▶ **WHAT TO DO**: Could you repeat, word for word, the line with "The image size" and every line after it in the records below, leaving out any pictures?

Data entries
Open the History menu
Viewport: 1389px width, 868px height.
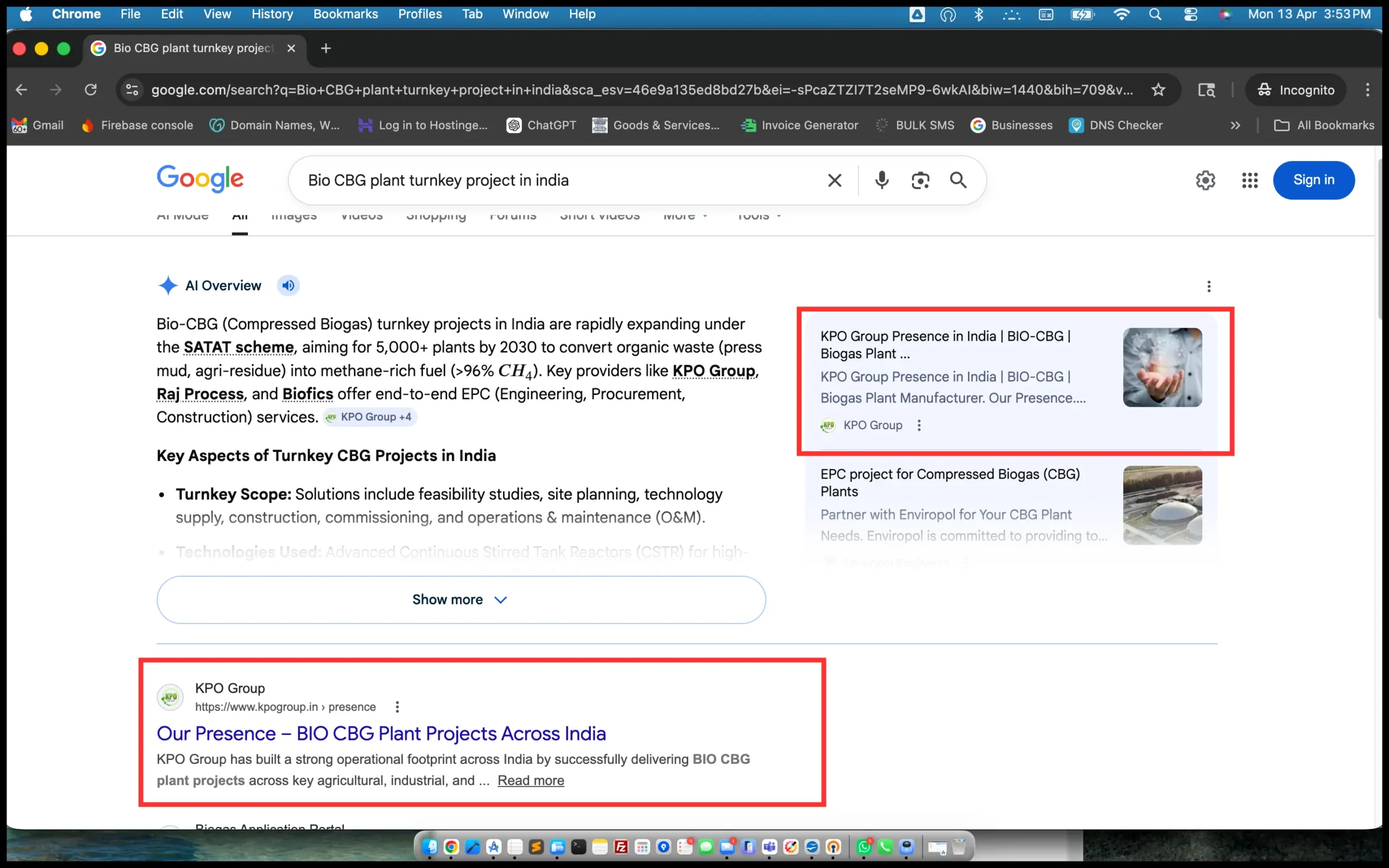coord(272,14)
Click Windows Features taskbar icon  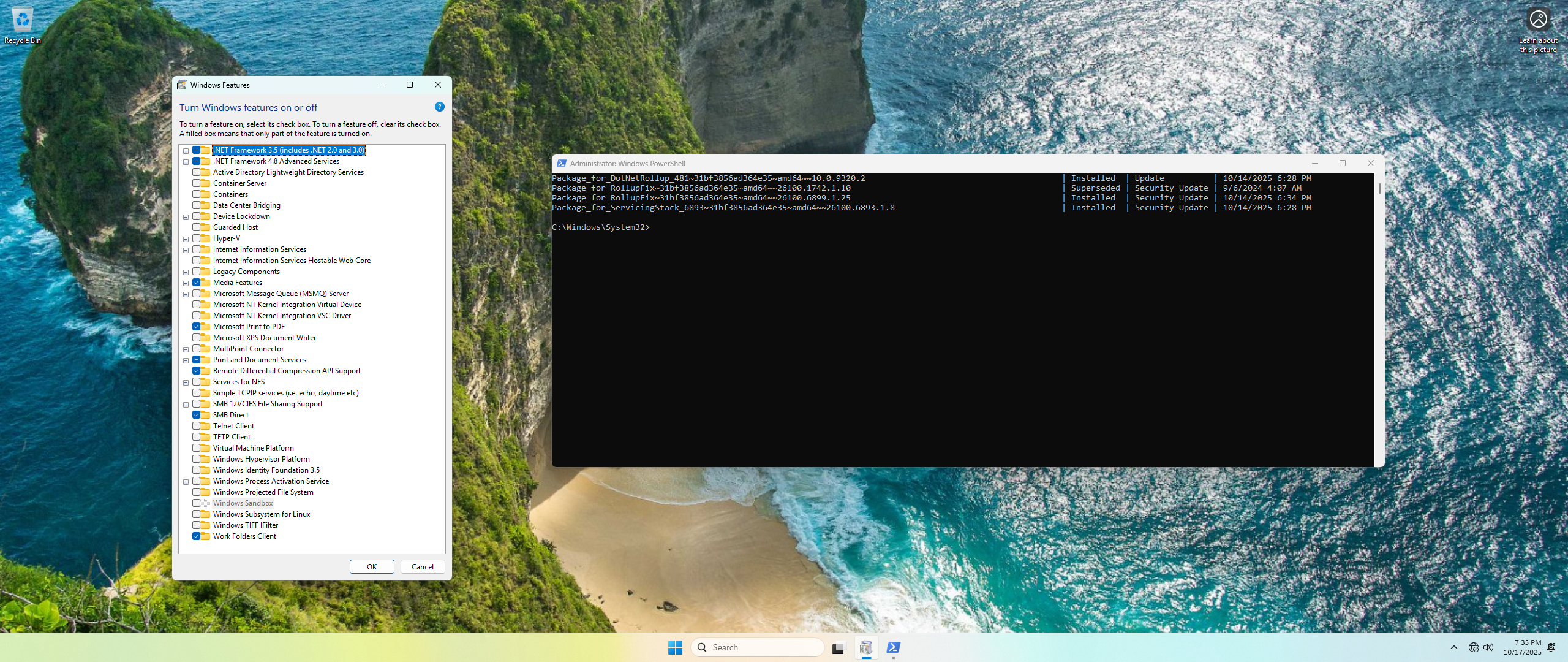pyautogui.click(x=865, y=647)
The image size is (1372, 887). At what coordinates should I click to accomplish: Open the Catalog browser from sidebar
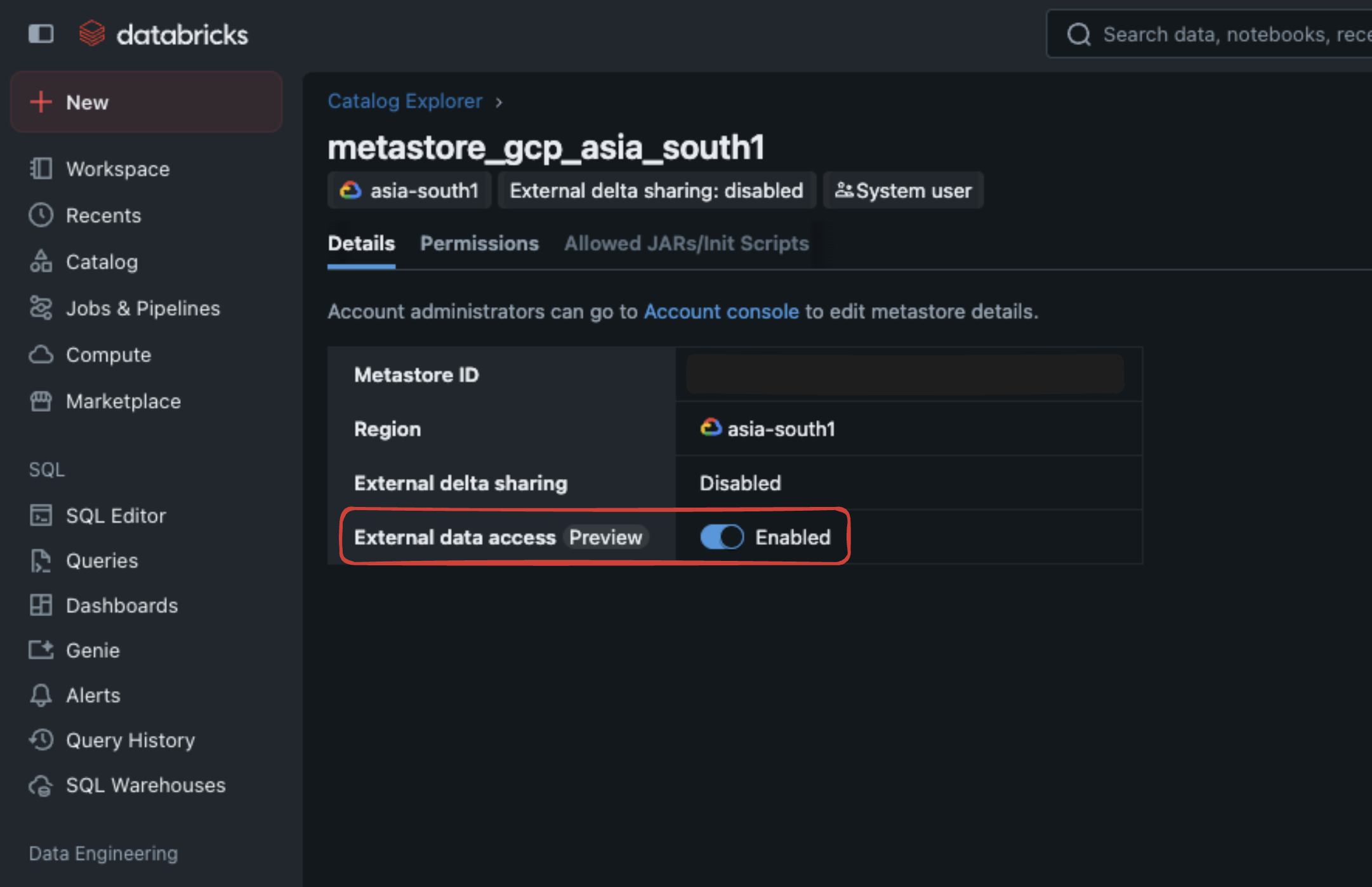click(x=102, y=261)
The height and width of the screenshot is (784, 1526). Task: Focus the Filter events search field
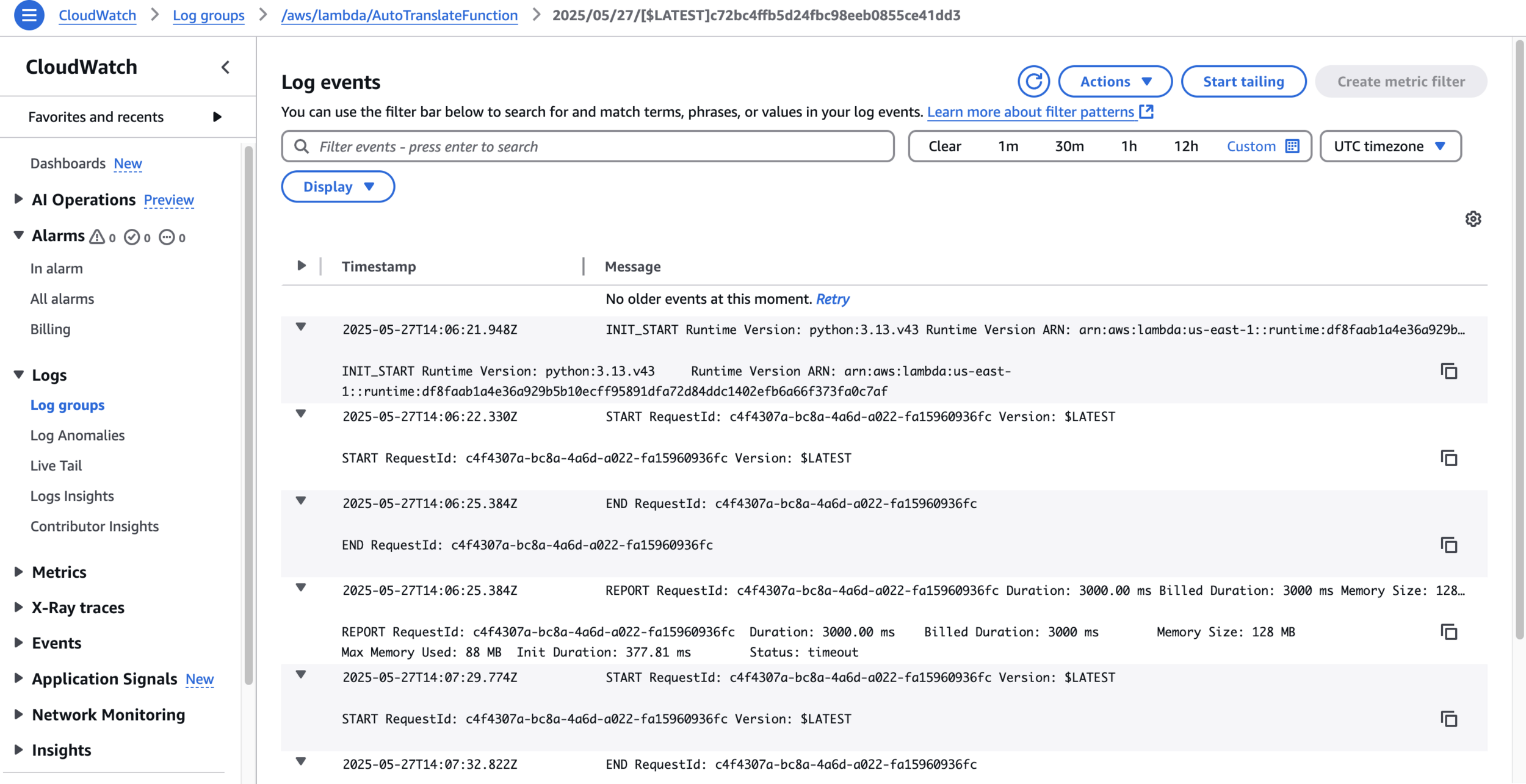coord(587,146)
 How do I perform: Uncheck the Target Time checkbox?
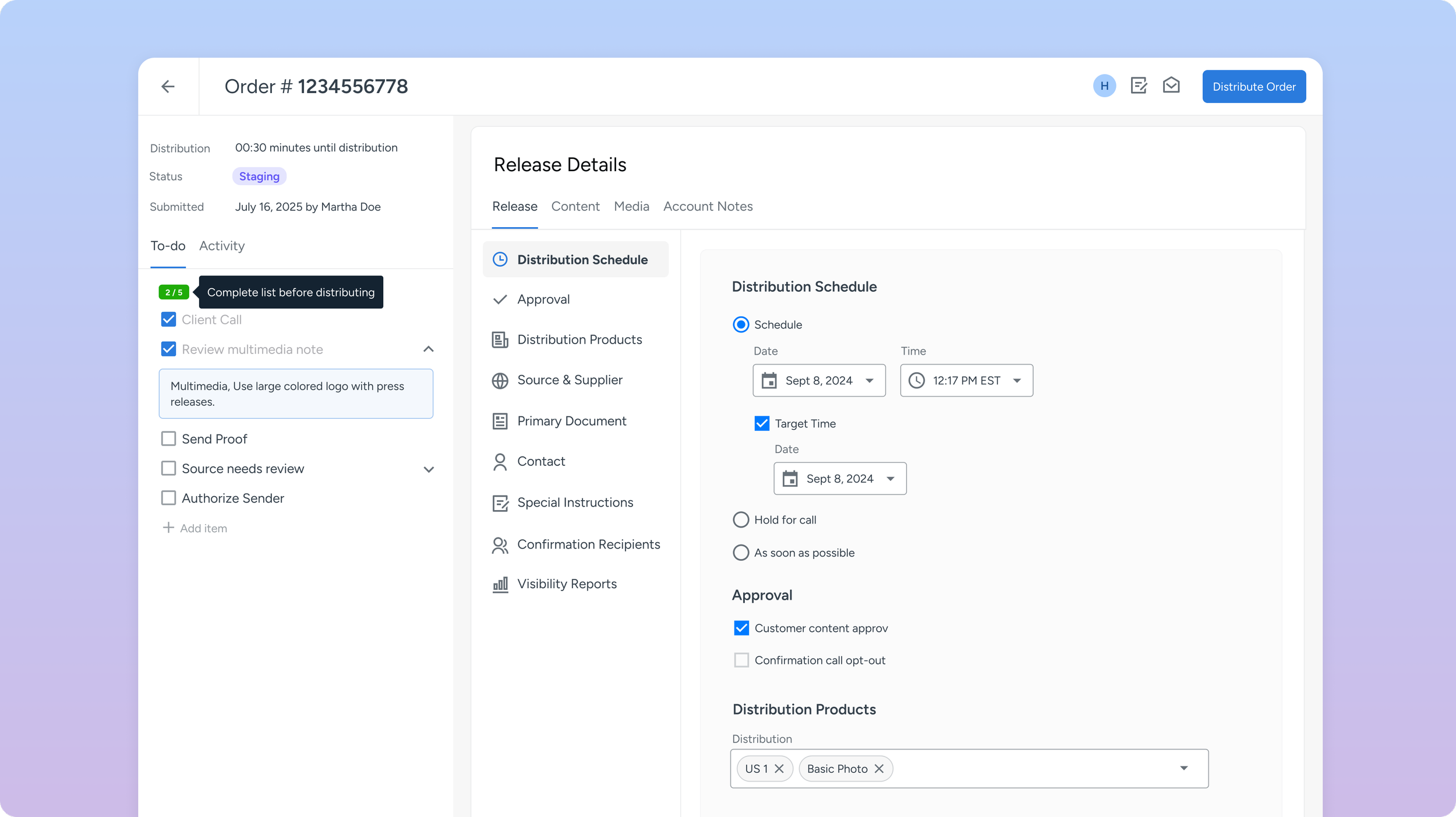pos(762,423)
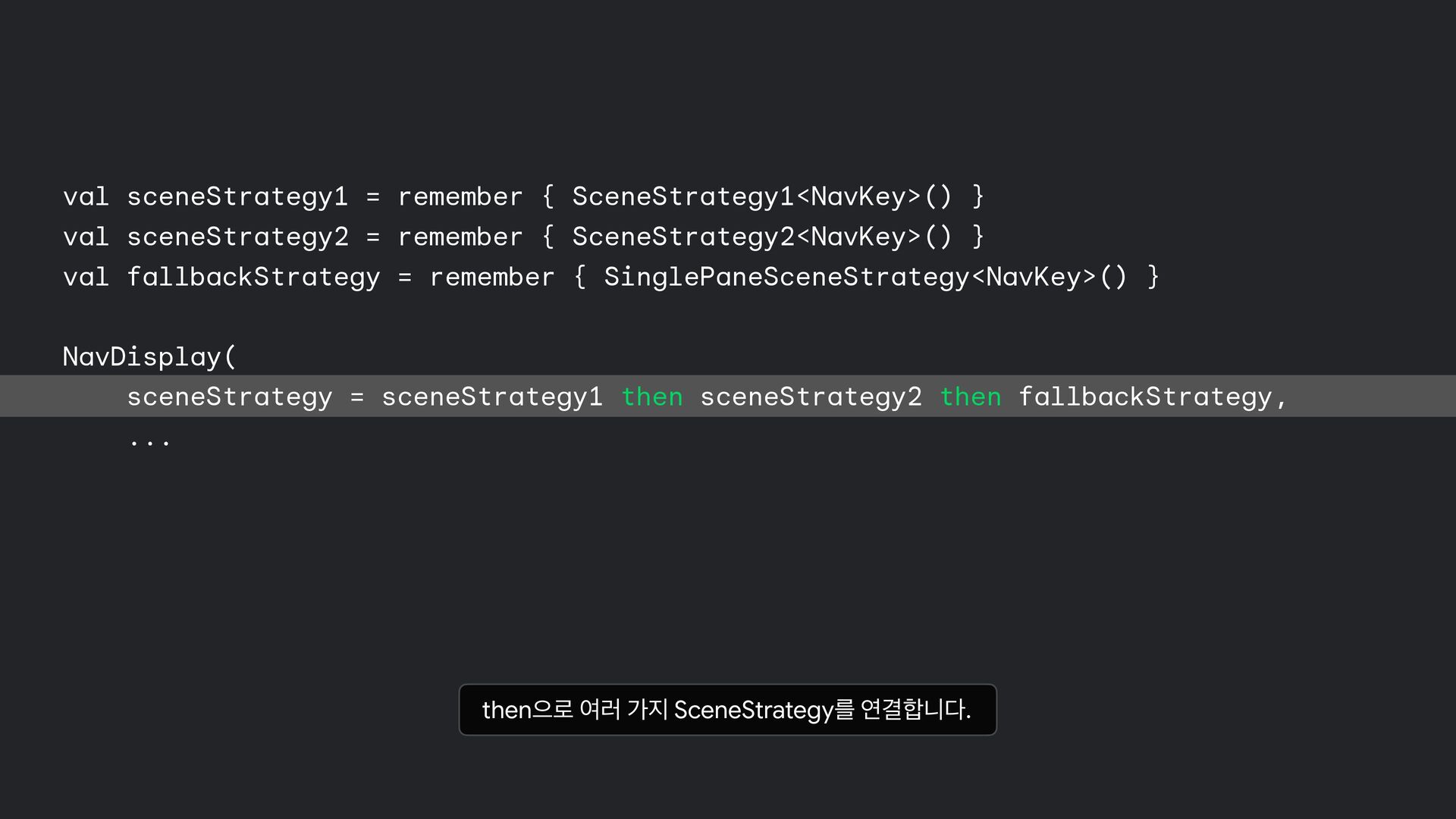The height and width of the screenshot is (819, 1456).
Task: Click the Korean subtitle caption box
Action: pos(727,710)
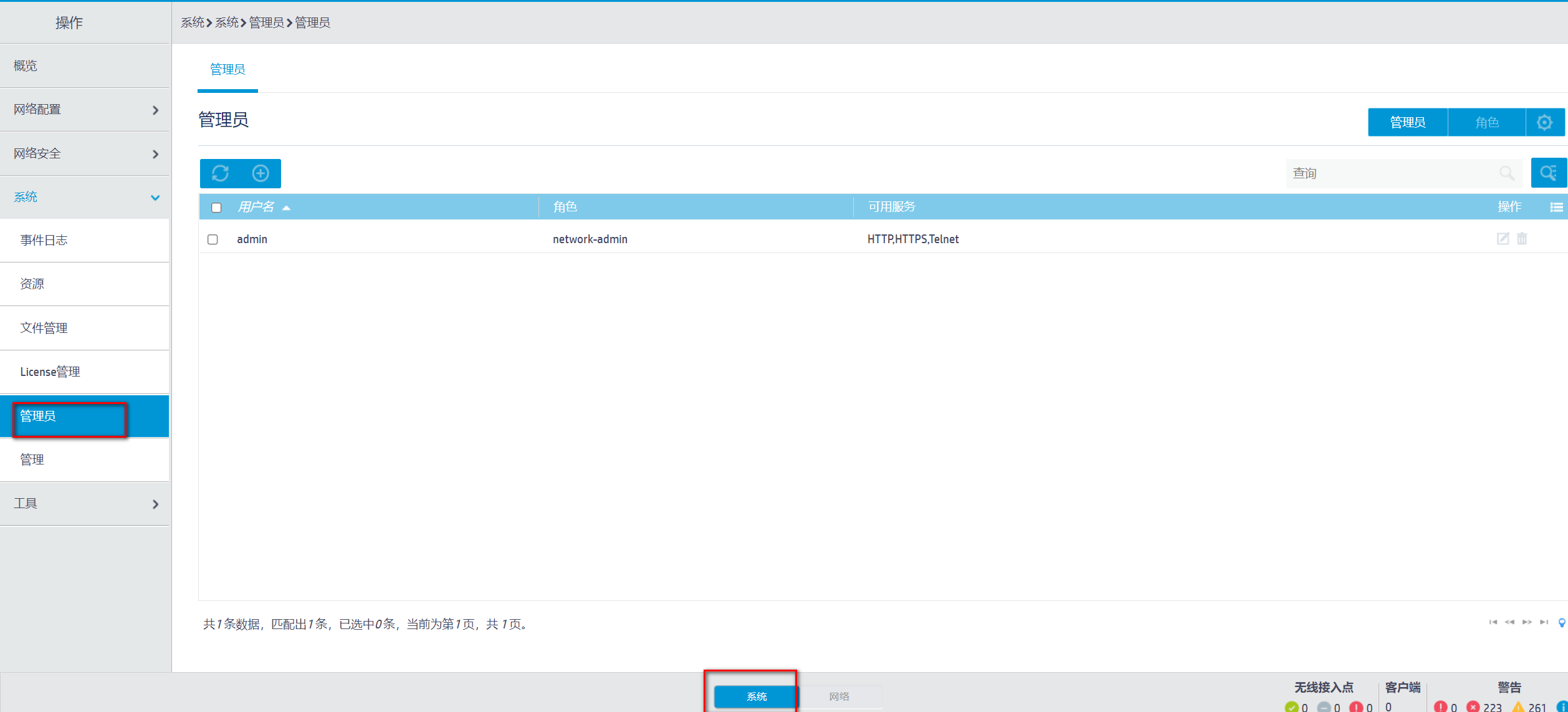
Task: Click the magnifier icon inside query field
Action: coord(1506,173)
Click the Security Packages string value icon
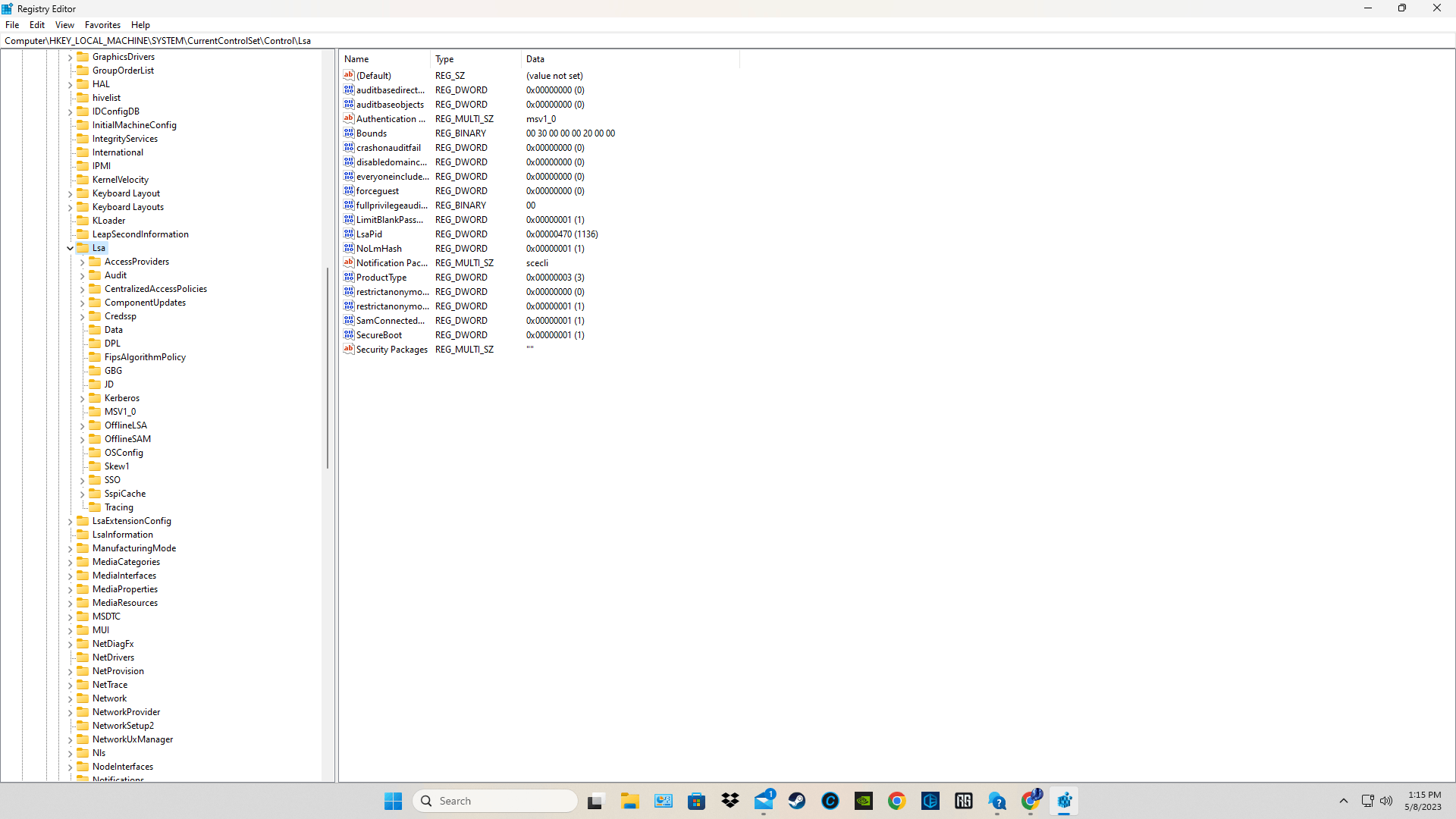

▶ **OUTPUT FOR THIS EXERCISE**:
The image size is (1372, 887). At what coordinates should I click to accomplish: Open the Catalog browser from sidebar
click(x=102, y=261)
The height and width of the screenshot is (784, 1526). Task: Focus the Filter events search field
coord(587,146)
 How do I perform: Uncheck the Target Time checkbox?
pos(762,423)
The height and width of the screenshot is (819, 1456).
Task: Click the Korean subtitle caption box
Action: pos(727,710)
Task: Click the magnifier icon inside query field
Action: coord(1506,173)
Click the Security Packages string value icon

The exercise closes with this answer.